> [Task 1] In the Beautiful Soup text, which method prints the page's HTML neatly formatted?
> [Task 2] Write out everything in the Beautiful Soup text from "from bs4 import" down to "the BeautifulSoup object.".

> [Text shown]
## Web Scraping with Python Using Beautiful Soup

In [7]:
import requests
page = requests.get("https://dataquestio.github.io/web-scraping-pages/simple.html")
page

<Response [200]>

In [9]:
page.content

b'<!DOCTYPE html>\n<html>\n    <head>\n        <title>A simple example page</title>\n    </head>\n    <body>\n        <p>Here is some simple content for this page.</p>\n    </body>\n</html>'

In [10]:
# Parsing a page with BeautifulSoup

from bs4 import BeautifulSoup
soup = BeautifulSoup(page.content, 'html.parser')

In [11]:
# We can now print out the HTML content of the page, formatted nicely, using the prettify method on the BeautifulSoup object.

print(soup.prettify())

<!DOCTYPE html>
<html>
 <head>
  <title>
   A simple example page
  </title>
 </head>
 <body>
  <p>
   Here is some simple content for this page.
  </p>
 </body>
</html>


In [12]:
# As all the tags are nested, we can move through the structure one level at a time. We can first select all the elements 
# at the top level of the page using the children property of soup.

# Note that children returns a list generator, so we need to call the list function on:

list(soup.children)

# The above tells us that there are two tags at the top level of the page — the initial <!DOCTYPE html> tag, and the <html> tag. 
# There is a newline character (n) in the list as well

['html',
 '\n',
 <html>
 <head>
 <title>A simple example page</title>
 </head>
 <body>
 <p>Here is some simple content for this page.</p>
 </body>
 </html>]

In [13]:
# Let’s see what the type of each element in the list i

[type(item) for item in list(soup.children)]

# As we can see, all of the items are BeautifulSoup objects
# 1 The first is a Doctype object, which contains information about the type of the document
# 2 The second is a NavigableString, which represents text found in the HTML document.

> [Rows]
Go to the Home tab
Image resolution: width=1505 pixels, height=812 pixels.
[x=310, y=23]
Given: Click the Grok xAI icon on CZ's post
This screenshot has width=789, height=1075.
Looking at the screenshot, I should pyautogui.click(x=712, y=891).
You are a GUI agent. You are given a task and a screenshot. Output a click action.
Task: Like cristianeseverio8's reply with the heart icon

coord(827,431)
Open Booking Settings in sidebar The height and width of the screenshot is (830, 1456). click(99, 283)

...

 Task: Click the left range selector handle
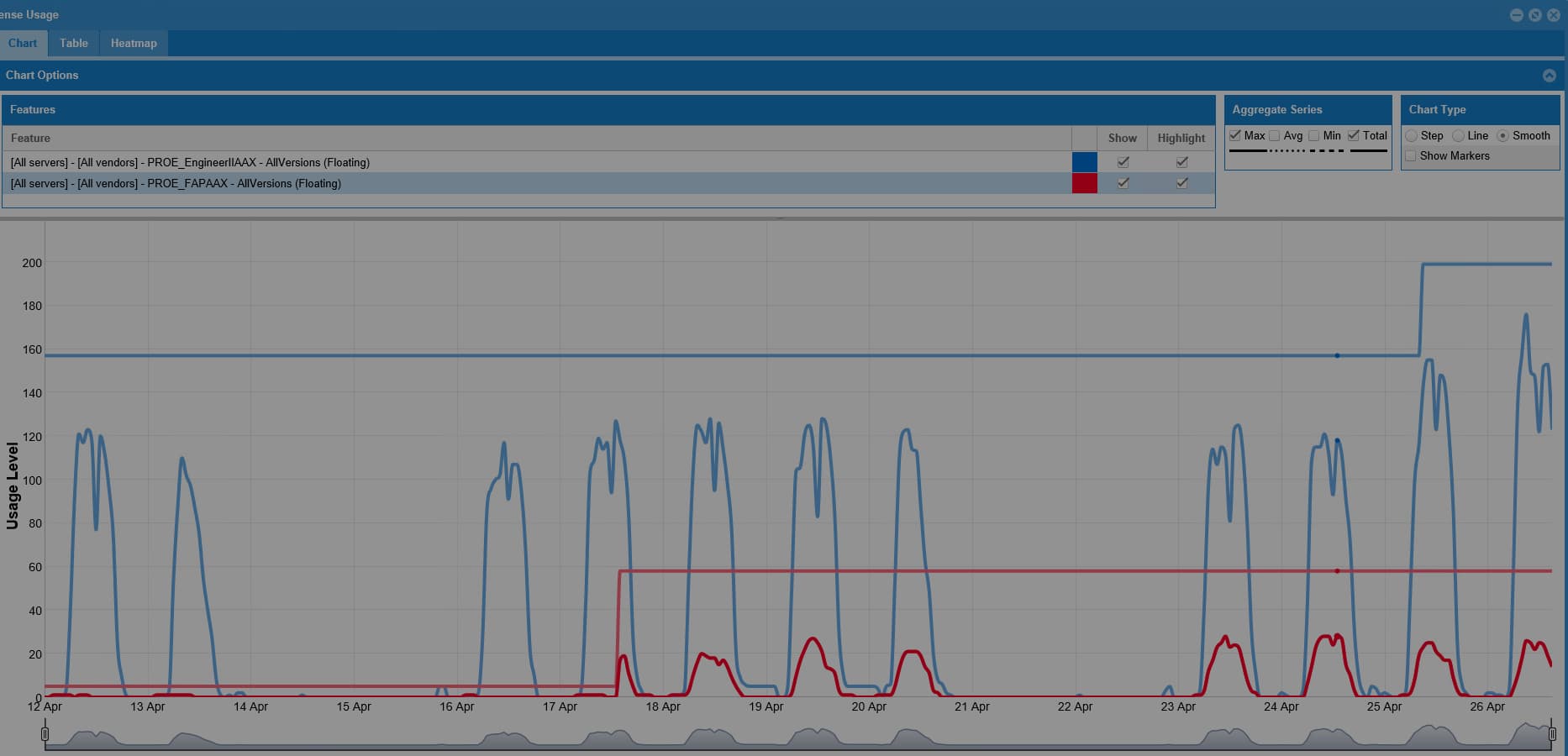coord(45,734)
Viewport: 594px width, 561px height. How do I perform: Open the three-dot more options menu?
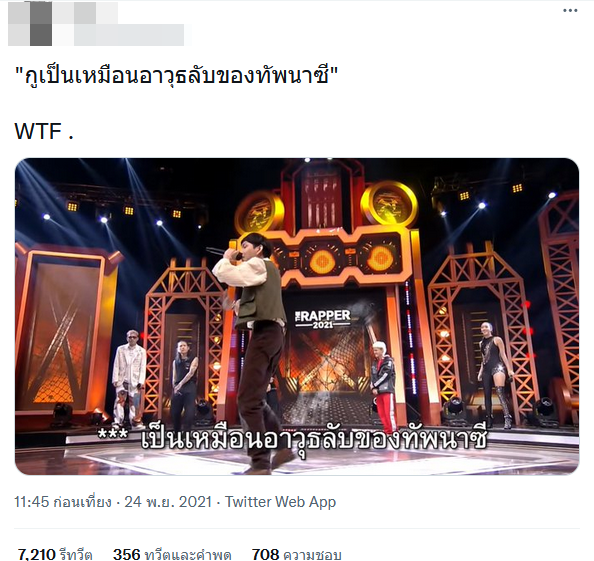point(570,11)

> [Final result 1] The prettify method on the BeautifulSoup object.

> [Final result 2]
from bs4 import BeautifulSoup
soup = BeautifulSoup(page.content, 'html.parser')

In [11]:
# We can now print out the HTML content of the page, formatted nicely, using the prettify method on the BeautifulSoup object.